任务要求: 把记录从开头到含有"click(124, 259)"的那一行（含该行）重新写出，将其中的"Instruction"替换为"Directive"，其余内容保持不变。

[元素与文本位置数据]
********************
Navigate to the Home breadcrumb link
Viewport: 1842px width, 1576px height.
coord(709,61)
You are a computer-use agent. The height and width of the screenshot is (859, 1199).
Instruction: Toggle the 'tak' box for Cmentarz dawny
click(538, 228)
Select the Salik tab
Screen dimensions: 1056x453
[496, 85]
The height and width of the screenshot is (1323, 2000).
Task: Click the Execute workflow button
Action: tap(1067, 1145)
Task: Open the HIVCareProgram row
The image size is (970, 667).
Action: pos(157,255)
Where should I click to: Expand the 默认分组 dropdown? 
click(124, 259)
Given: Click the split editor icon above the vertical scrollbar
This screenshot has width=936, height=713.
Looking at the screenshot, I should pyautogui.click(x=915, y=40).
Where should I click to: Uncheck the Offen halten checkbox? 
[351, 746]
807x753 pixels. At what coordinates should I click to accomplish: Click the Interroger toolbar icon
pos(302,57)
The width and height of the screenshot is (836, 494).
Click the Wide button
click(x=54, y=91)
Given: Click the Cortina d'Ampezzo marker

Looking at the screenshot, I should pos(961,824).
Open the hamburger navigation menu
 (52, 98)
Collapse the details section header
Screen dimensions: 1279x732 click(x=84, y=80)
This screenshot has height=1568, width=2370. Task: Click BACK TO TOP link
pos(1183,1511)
********************
本题解答:
Navigate to the Home breadcrumb link
Viewport: 1842px width, 1576px height.
coord(709,61)
You are a computer-use agent. The height and width of the screenshot is (859, 1199).
Directive: Toggle the 'tak' box for Cmentarz dawny
click(538, 228)
Select the Salik tab
Screen dimensions: 1056x453
[496, 85]
The height and width of the screenshot is (1323, 2000).
Task: Click the Execute workflow button
Action: tap(1067, 1145)
Task: Open the HIVCareProgram row
The image size is (970, 667).
Action: pos(157,255)
Where should I click to: Expand the 默认分组 dropdown? 
click(124, 259)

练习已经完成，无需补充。